In Europe and elsewhere broadcasting is considered by some a “thing of the past,” and broadcasting policy subsequently as hard to develop or even no longer relevant. Broadcasting has indeed seen a considerable number of changes since its inception in the 20th century and this has created policy challenges brought on by the evolving market for audio-visual content, policymakers, and various stakeholders. In its early and “golden” years, broadcasting policies where incited by a social responsibility in thinking about the relationship between the media and the state, resulting mostly in public service broadcasting monopolies. In the 1980s these monopolies were replaced by a liberalization of broadcasting policies and markets which led to a multichannel, commercializing television landscape.
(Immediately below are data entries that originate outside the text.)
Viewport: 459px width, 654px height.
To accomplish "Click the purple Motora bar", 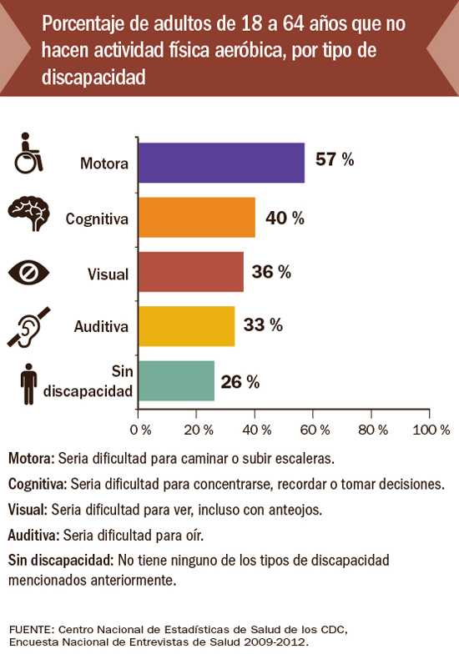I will pyautogui.click(x=221, y=163).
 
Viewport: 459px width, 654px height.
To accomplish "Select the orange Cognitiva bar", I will pyautogui.click(x=196, y=218).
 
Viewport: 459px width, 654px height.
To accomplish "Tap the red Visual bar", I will pyautogui.click(x=190, y=272).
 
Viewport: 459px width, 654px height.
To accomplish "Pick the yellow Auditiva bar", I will pyautogui.click(x=186, y=326).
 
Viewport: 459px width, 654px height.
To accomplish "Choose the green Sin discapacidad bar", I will pyautogui.click(x=176, y=381).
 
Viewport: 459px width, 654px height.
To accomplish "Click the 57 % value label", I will pyautogui.click(x=335, y=160).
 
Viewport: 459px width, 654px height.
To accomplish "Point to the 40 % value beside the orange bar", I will pyautogui.click(x=285, y=218).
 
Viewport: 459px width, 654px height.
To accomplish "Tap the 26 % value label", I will pyautogui.click(x=240, y=382).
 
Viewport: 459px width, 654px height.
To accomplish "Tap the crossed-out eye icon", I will pyautogui.click(x=29, y=273).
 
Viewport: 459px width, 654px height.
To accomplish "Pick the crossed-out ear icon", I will pyautogui.click(x=29, y=328).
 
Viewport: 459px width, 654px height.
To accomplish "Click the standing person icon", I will pyautogui.click(x=29, y=384).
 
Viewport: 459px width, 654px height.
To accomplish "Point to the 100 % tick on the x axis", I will pyautogui.click(x=431, y=429).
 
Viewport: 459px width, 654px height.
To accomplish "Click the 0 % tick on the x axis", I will pyautogui.click(x=140, y=429).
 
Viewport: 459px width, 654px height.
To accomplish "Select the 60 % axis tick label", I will pyautogui.click(x=315, y=429).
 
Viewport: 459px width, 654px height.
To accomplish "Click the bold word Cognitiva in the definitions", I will pyautogui.click(x=38, y=483).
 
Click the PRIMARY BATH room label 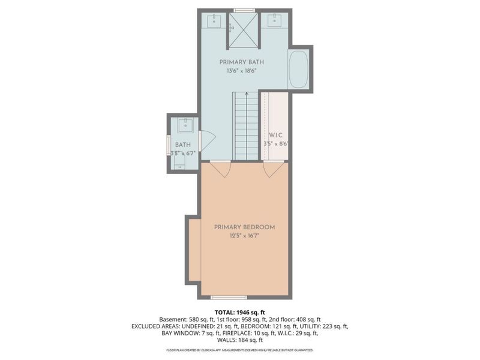(x=241, y=62)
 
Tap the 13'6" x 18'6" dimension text (x=241, y=71)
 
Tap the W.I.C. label (x=275, y=135)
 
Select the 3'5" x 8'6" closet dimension (x=275, y=144)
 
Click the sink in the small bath (x=184, y=126)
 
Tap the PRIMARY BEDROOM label (x=245, y=227)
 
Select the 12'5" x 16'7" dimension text (x=245, y=236)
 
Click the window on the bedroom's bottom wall (x=229, y=297)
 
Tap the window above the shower (x=244, y=10)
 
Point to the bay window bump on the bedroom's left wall (x=193, y=250)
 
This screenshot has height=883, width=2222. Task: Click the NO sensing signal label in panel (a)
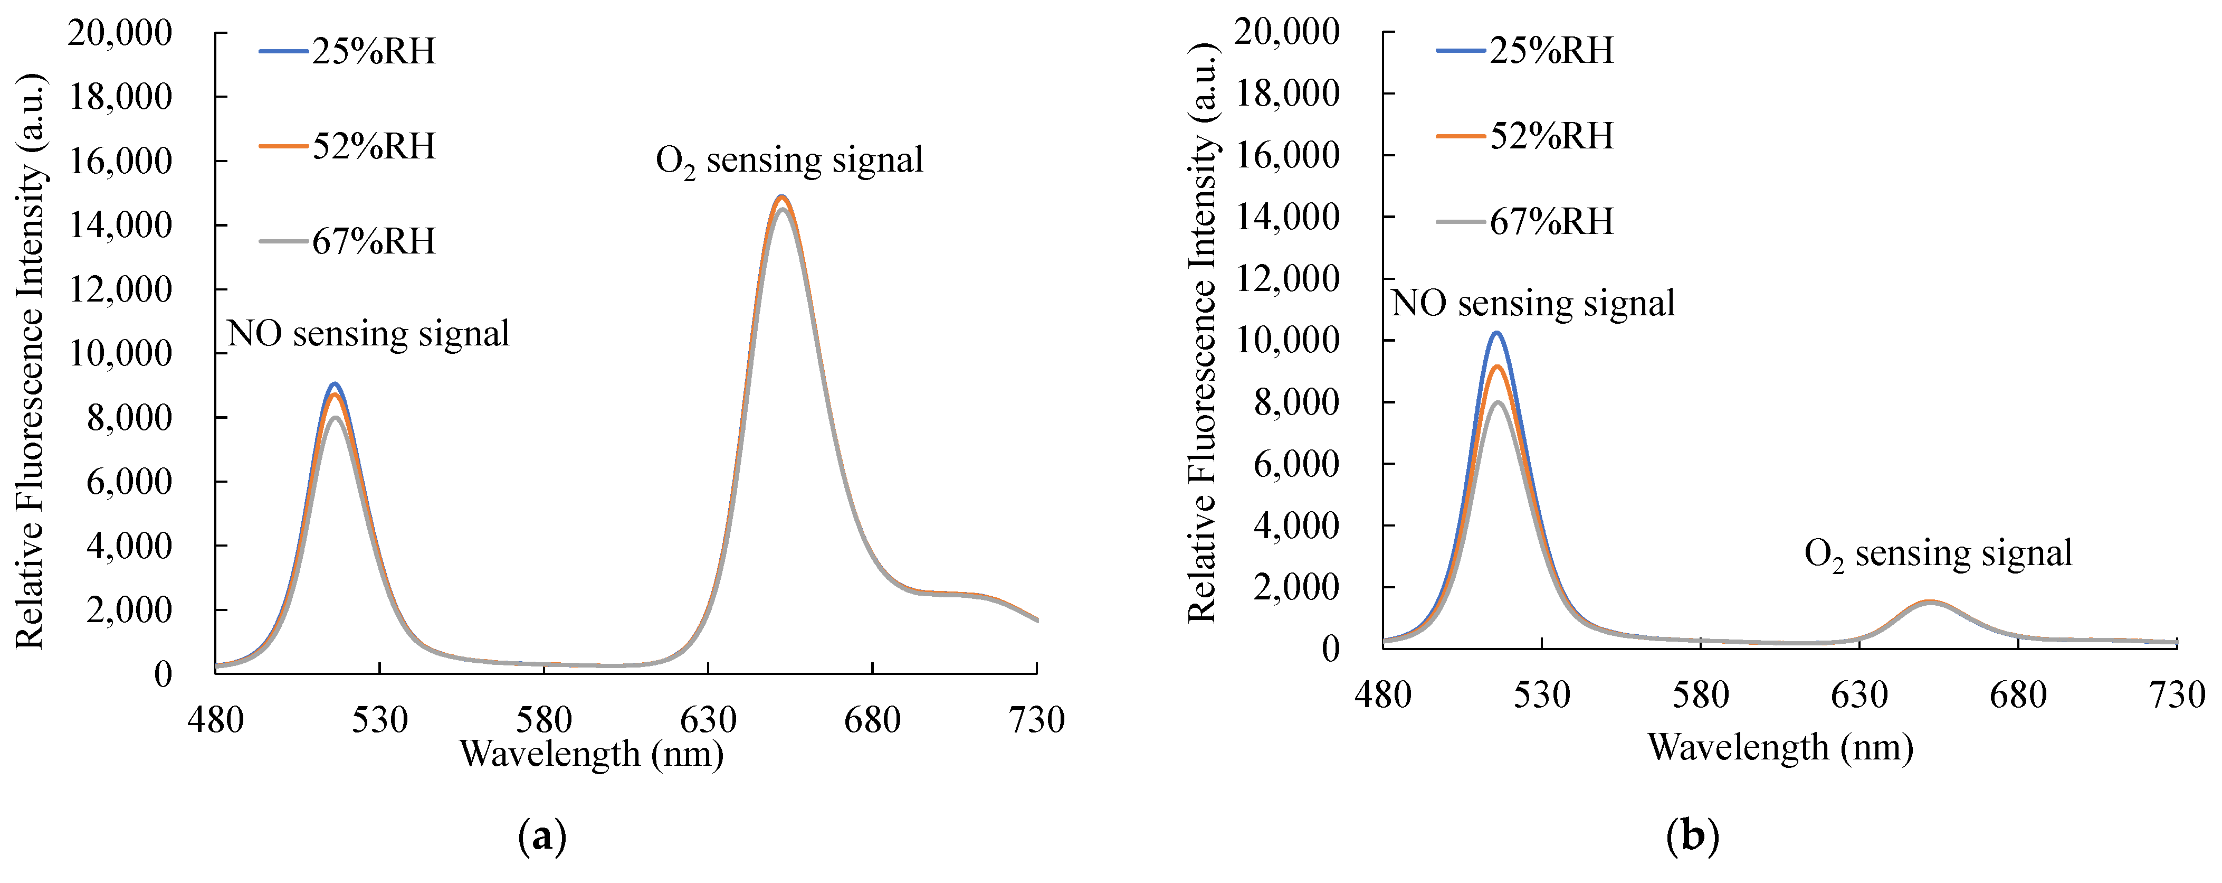point(368,334)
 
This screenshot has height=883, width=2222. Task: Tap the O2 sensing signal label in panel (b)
point(1938,554)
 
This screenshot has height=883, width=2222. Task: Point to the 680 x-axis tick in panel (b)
point(2018,695)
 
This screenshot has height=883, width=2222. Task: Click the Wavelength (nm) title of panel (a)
point(591,754)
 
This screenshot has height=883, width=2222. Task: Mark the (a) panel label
point(542,837)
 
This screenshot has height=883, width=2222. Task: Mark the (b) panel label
point(1692,837)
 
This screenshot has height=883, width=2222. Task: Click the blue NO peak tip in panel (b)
point(1496,333)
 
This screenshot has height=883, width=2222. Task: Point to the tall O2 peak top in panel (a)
point(781,197)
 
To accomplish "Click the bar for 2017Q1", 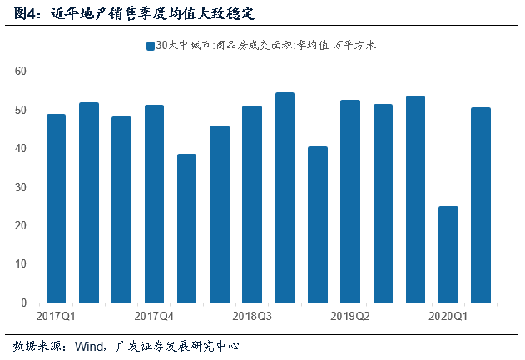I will [56, 208].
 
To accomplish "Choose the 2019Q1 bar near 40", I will [317, 224].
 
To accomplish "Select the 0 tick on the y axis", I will [26, 303].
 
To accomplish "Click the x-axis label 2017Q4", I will [154, 316].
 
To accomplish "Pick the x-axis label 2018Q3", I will [252, 316].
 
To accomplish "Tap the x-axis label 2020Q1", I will [448, 316].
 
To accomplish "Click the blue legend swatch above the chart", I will [150, 46].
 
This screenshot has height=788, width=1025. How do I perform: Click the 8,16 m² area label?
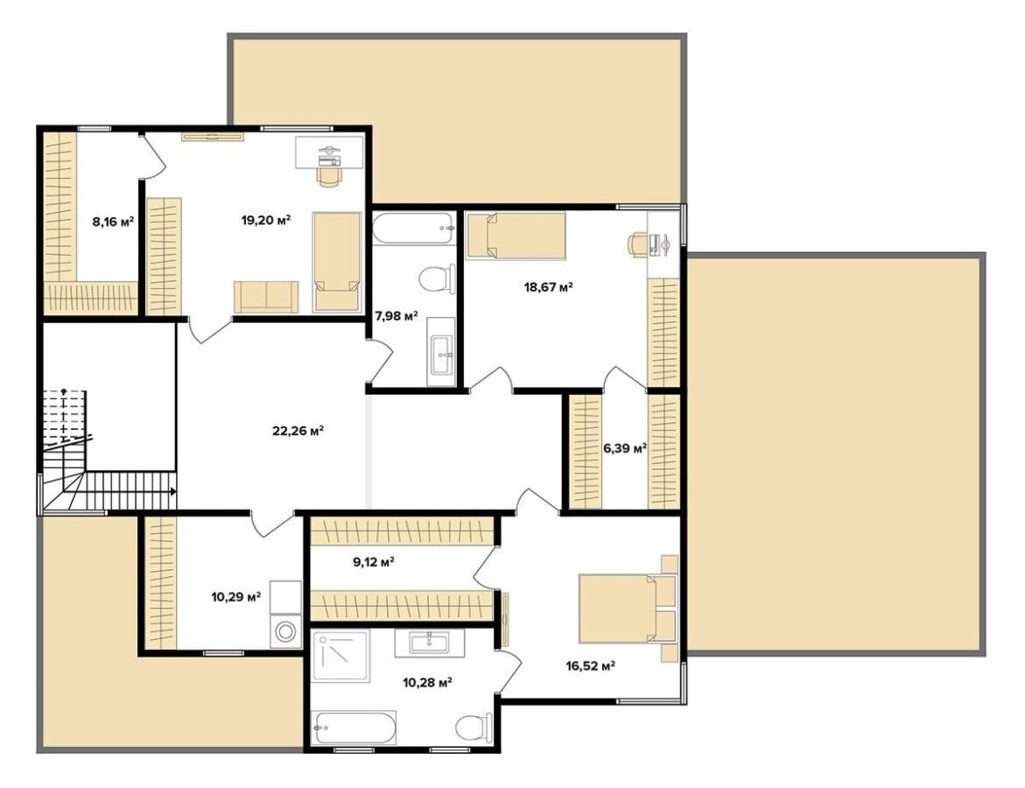click(x=113, y=222)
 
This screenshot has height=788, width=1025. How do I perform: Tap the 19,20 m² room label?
click(x=266, y=220)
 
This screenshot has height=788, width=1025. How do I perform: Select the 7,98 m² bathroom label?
click(x=397, y=316)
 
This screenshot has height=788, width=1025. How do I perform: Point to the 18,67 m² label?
click(x=549, y=286)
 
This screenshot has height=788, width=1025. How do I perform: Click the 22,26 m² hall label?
click(x=298, y=431)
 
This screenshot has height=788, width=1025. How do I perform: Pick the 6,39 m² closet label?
click(x=625, y=448)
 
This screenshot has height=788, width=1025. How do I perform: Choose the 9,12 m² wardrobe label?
click(x=373, y=562)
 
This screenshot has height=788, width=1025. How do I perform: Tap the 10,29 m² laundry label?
click(x=236, y=596)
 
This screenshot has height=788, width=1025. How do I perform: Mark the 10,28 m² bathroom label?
click(x=428, y=683)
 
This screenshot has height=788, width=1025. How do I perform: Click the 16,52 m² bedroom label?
click(x=591, y=666)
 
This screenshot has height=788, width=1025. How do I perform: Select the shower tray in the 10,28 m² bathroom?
click(x=340, y=656)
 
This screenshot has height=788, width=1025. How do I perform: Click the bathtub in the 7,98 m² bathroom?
click(x=412, y=229)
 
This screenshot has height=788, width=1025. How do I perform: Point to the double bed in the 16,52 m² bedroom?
click(x=626, y=609)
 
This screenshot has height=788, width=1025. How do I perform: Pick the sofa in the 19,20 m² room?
click(x=266, y=297)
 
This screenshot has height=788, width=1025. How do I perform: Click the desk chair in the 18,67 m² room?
click(x=638, y=244)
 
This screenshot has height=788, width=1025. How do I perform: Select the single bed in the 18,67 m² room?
click(x=515, y=236)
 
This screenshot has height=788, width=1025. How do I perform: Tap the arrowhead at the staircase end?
click(x=173, y=491)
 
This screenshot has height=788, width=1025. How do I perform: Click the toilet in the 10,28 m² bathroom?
click(x=474, y=727)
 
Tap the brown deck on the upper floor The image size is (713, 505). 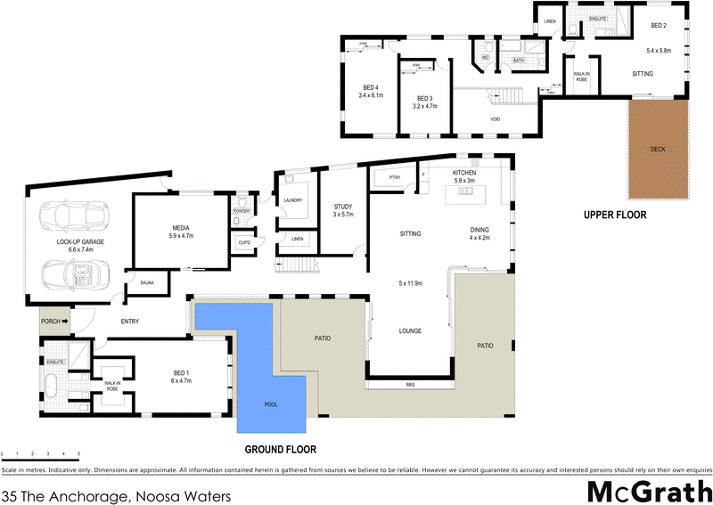[658, 149]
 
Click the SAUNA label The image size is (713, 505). [147, 282]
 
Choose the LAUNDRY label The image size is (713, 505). [293, 200]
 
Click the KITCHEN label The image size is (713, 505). [466, 172]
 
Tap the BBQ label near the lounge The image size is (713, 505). [410, 385]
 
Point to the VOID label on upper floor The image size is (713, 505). [495, 118]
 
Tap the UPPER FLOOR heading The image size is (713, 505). [615, 215]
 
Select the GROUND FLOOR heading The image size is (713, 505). [281, 450]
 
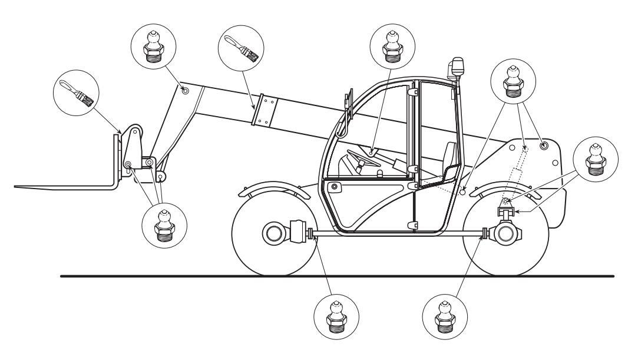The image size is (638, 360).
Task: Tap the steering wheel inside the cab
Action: coord(359,157)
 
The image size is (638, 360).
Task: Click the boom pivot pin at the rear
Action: coord(544,145)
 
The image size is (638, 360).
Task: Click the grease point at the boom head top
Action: coord(185,91)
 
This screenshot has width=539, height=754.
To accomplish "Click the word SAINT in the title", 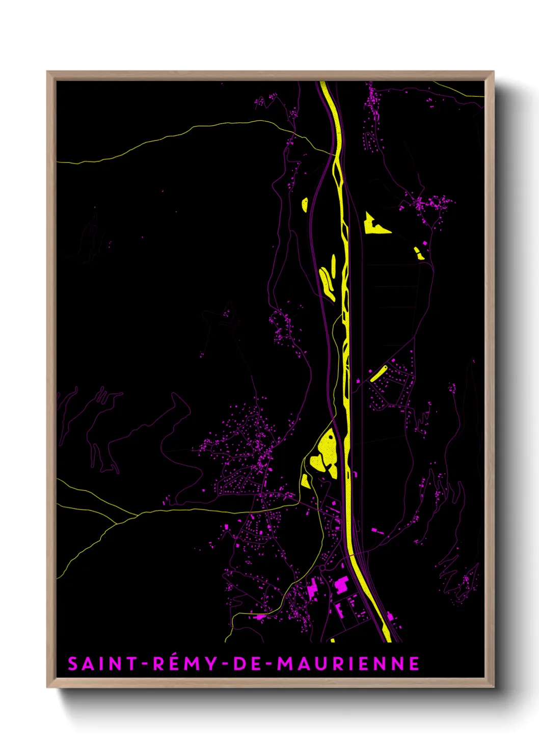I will pos(102,664).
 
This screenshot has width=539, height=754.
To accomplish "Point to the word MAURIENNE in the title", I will pos(348,664).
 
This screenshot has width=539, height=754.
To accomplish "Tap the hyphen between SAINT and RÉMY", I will pos(145,664).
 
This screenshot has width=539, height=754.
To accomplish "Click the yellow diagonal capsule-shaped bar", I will pos(379,373).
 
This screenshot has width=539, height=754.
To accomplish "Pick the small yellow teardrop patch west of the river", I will pos(305,205).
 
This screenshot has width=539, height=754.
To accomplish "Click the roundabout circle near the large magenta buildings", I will pos(322,567).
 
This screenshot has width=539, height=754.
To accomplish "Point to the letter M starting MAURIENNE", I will pos(285,664).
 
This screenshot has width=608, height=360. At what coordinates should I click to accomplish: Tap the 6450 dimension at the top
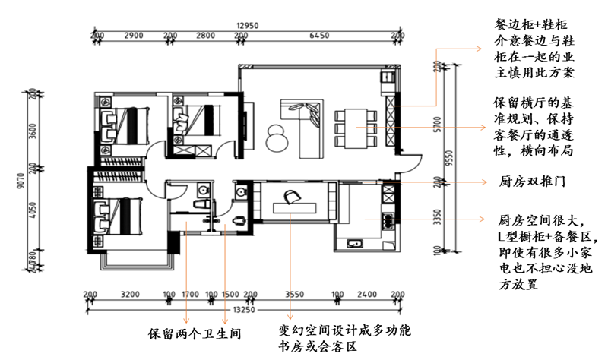point(320,36)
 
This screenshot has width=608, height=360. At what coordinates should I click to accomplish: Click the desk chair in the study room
point(291,197)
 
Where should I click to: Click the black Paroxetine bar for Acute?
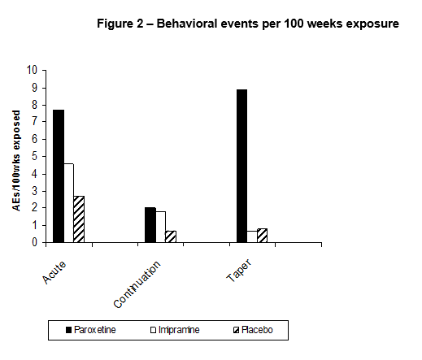coord(59,176)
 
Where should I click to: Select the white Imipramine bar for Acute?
coord(69,203)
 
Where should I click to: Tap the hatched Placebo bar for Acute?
coord(79,219)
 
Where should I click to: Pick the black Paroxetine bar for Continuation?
coord(150,225)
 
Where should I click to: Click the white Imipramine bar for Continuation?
coord(161,227)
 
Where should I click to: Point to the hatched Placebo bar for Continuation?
coord(171,236)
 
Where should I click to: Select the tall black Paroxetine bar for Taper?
coord(241,166)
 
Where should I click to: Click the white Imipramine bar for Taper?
coord(252,236)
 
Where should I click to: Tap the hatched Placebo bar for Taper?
coord(262,236)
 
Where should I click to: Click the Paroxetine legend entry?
coord(91,330)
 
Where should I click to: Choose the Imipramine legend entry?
coord(175,330)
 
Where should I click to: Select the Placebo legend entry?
coord(253,330)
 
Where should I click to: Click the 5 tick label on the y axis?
coord(34,156)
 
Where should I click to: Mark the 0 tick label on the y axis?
coord(34,242)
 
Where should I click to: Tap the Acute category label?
coord(54,272)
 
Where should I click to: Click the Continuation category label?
coord(137,284)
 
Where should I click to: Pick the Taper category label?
coord(239,271)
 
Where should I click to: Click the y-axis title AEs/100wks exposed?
coord(16,161)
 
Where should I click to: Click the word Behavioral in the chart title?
coord(187,24)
Digitization and ensuing and ongoing convergence have further changed the media landscape in recent decades, questioning old boundaries between once distinct media types and markets and opening up traditional media markets to new players. As a result, the traditional process of production and distribution, the valorization of this work in the different phases hereof (the so-called value chain), and the accompanying distribution of costs and revenues (the business model) have been and are being subjected to considerable changes. For instance, “free-to-air,” that is, traditional linear broadcasting, has stopped being the only channel of distribution as “video-on-demand” (VoD), pay television, “over-the-top content”-services (OTT), and other platforms and services bring products to new and different markets, allowing for a diversification across several valorization “windows.”
Broadcasting has evolved into an audiovisual industry which poses new challenges to media policymakers as the ex ante testing for new public services and signal integrity cases illustrate. Broadcasting thus is not so much dying as constantly transforming, posing ever new changes to policymakers.